**Provided data**
__________

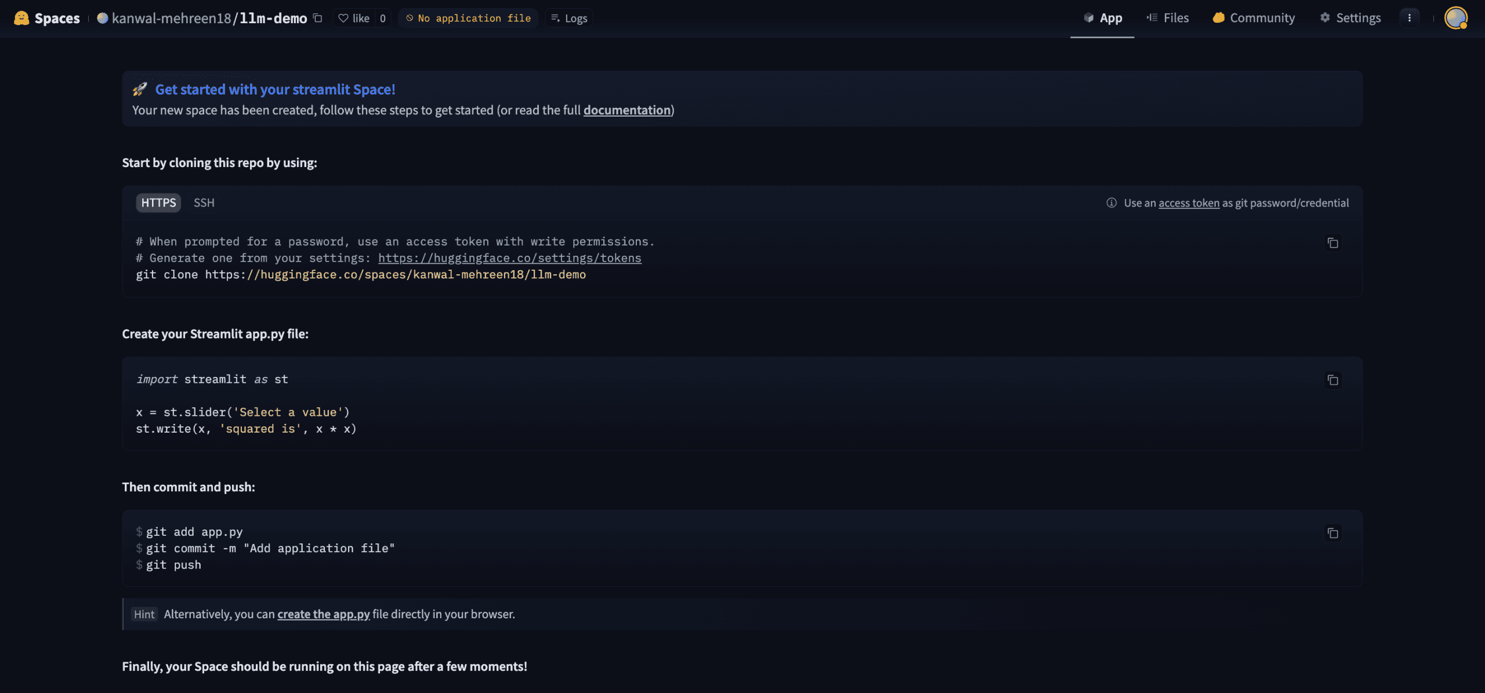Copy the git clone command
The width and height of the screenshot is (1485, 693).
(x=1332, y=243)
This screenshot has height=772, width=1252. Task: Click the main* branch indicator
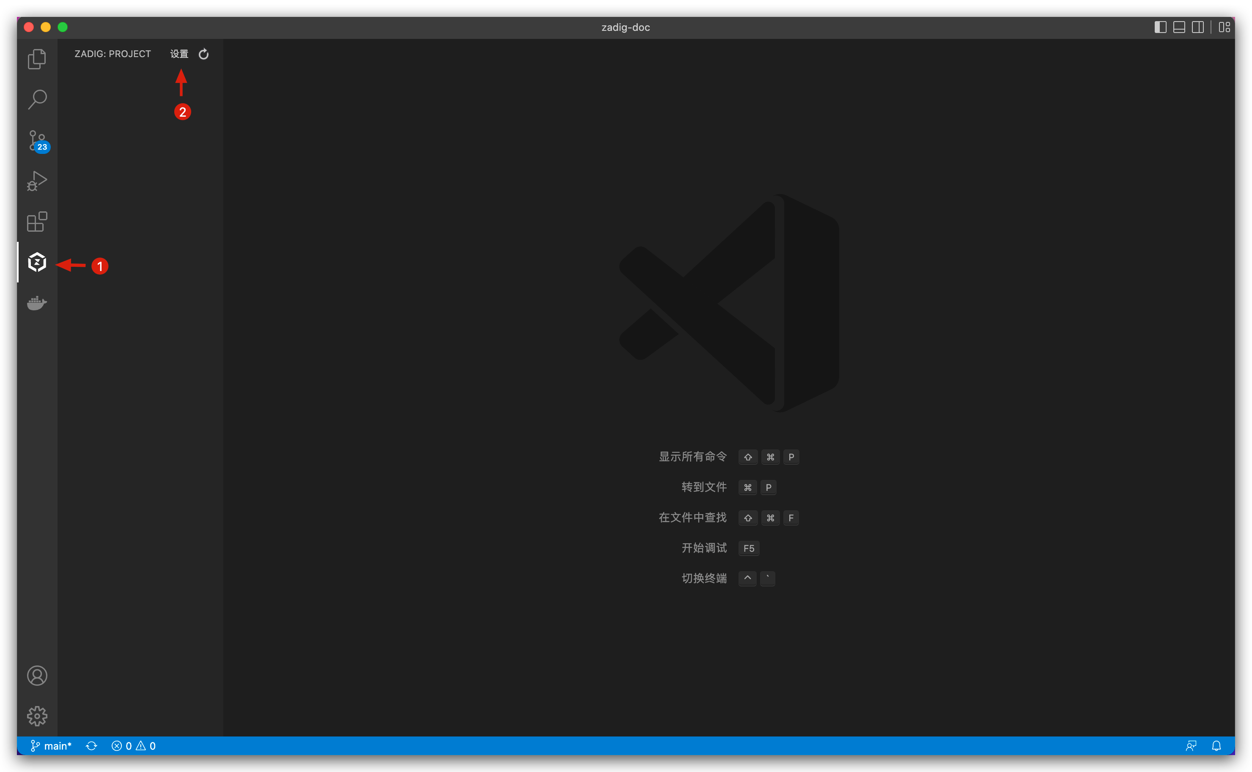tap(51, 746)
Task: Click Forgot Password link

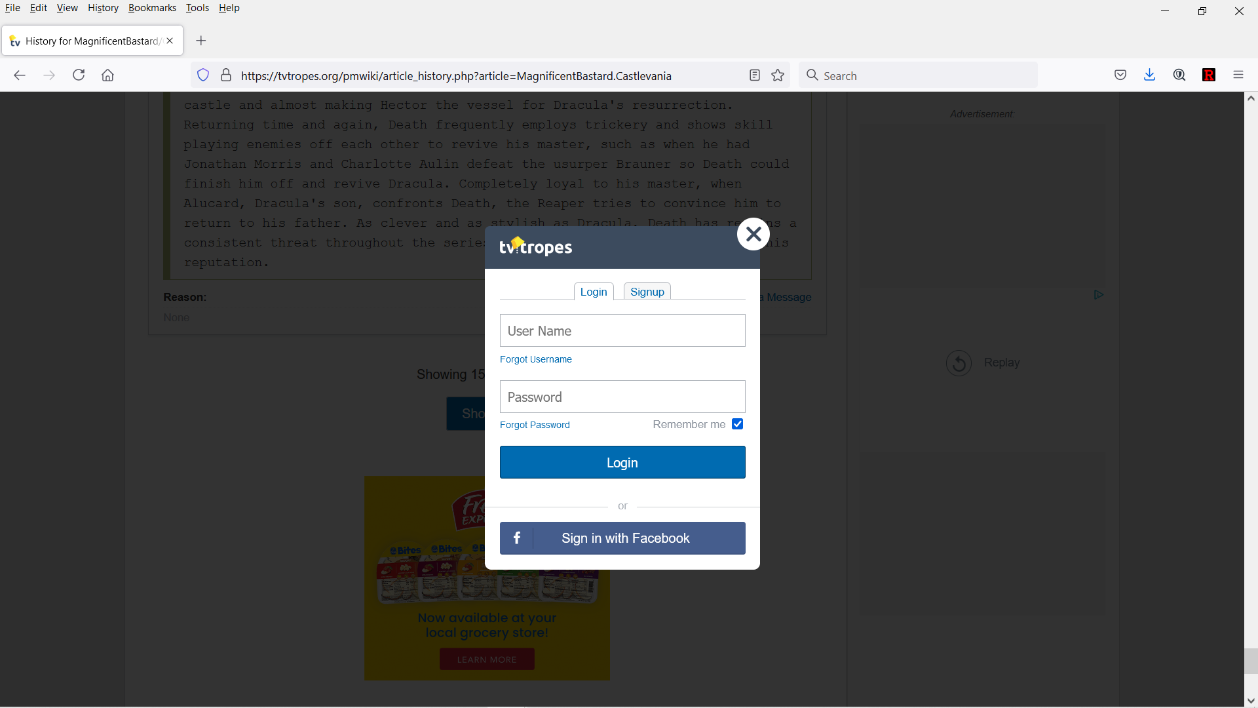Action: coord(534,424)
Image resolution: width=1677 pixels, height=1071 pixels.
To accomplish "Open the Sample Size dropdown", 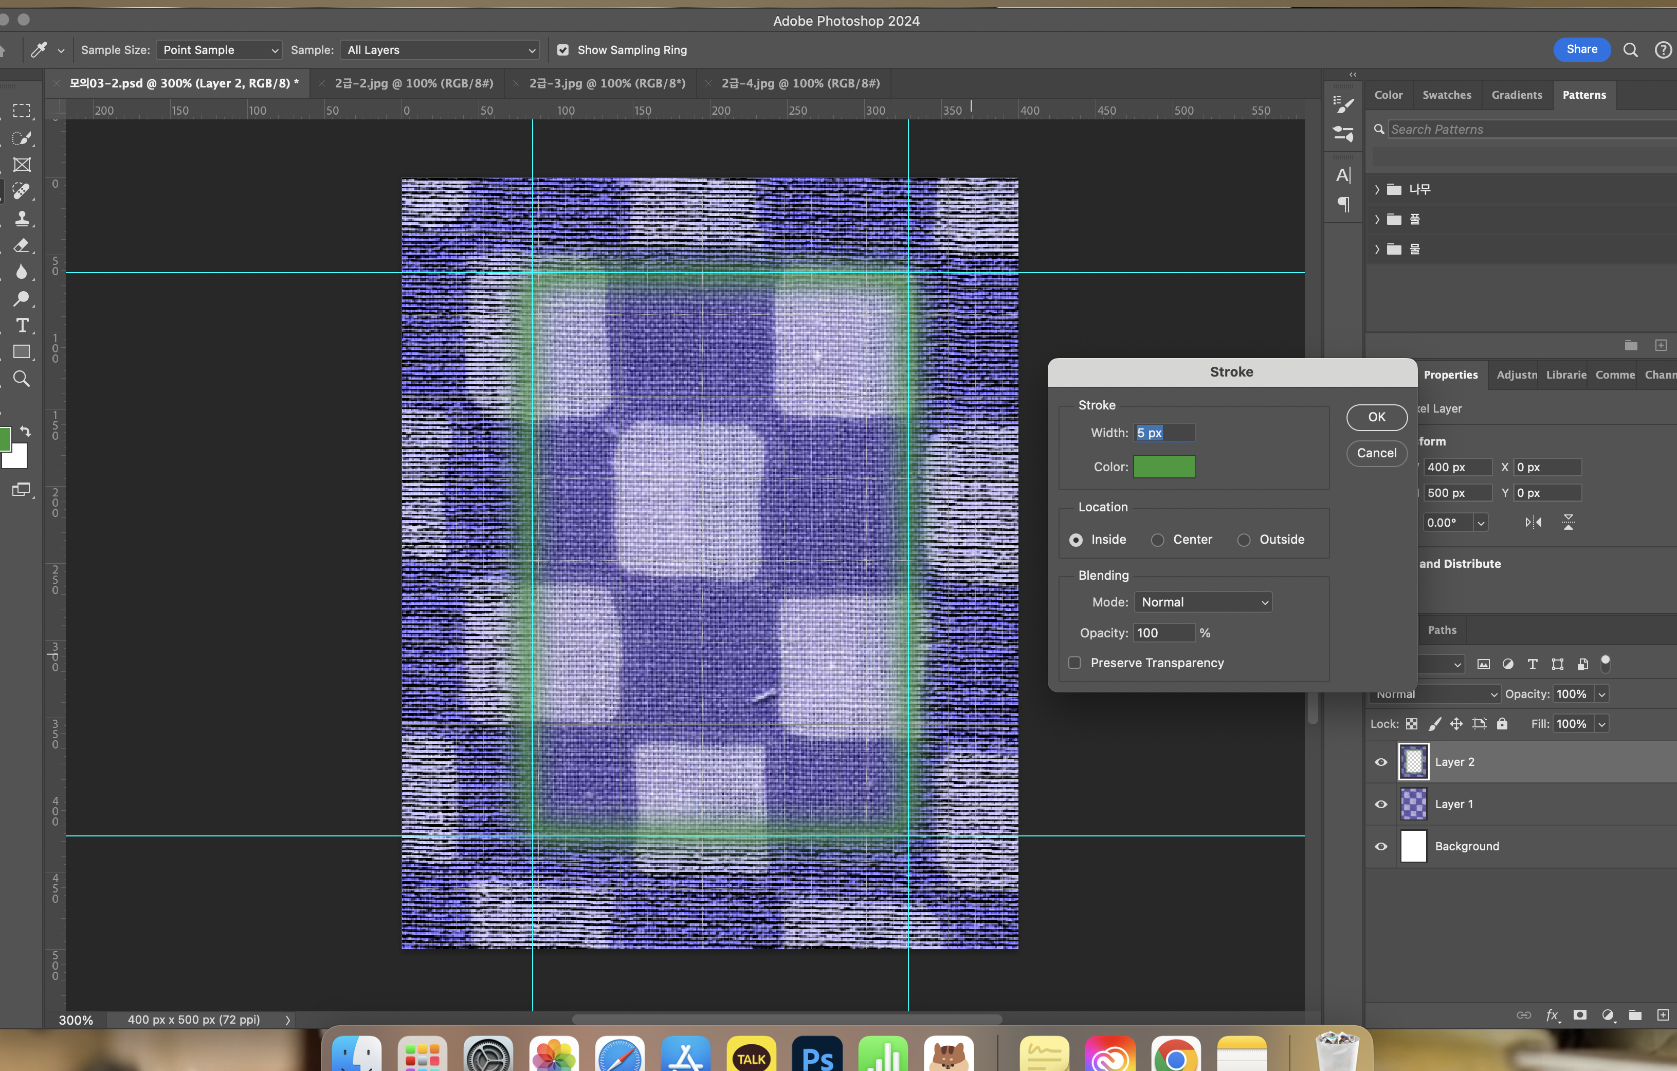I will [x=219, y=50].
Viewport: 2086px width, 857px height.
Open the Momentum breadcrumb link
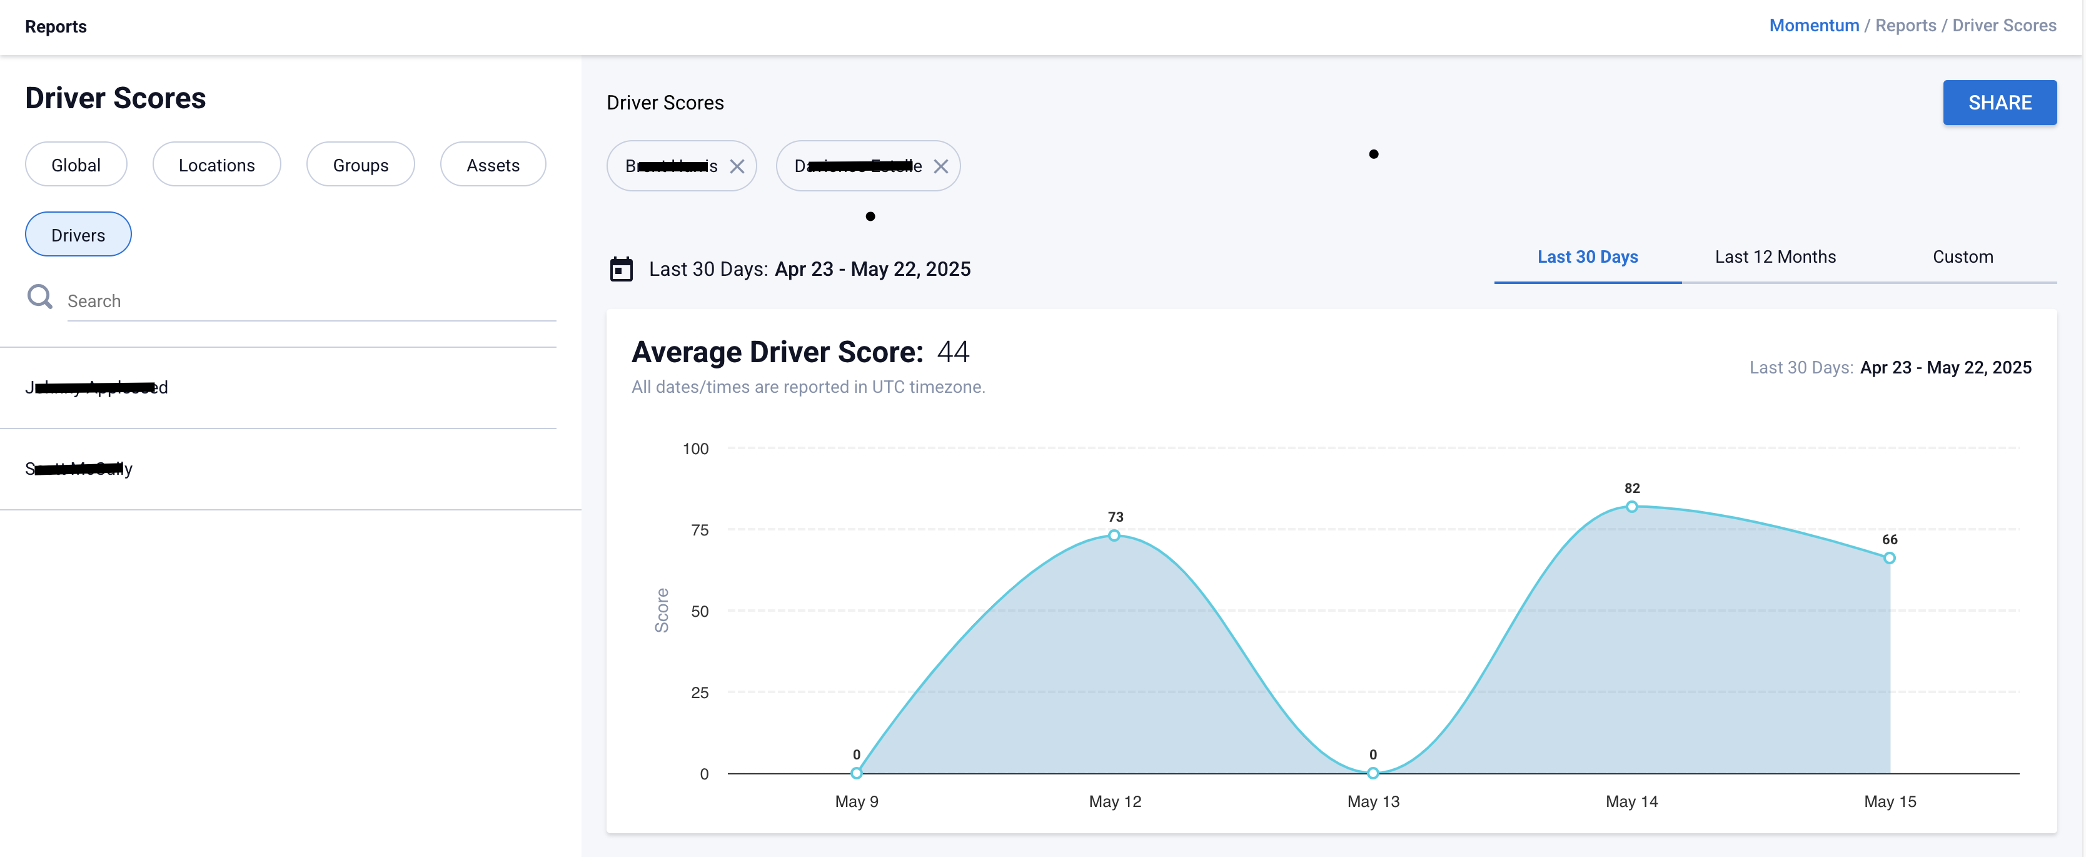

__________

**Problem requirements**
Copy word for word the span of the records above that begins at the line with "This screenshot has" and ends at the line with "Image resolution: width=1677", including those two lines but not the pictures.

**Response to the exercise**
This screenshot has height=772, width=1252. Task: Click the main* branch indicator
tap(51, 746)
Task: Click Forgot Password link

Action: coord(534,424)
Image resolution: width=1677 pixels, height=1071 pixels.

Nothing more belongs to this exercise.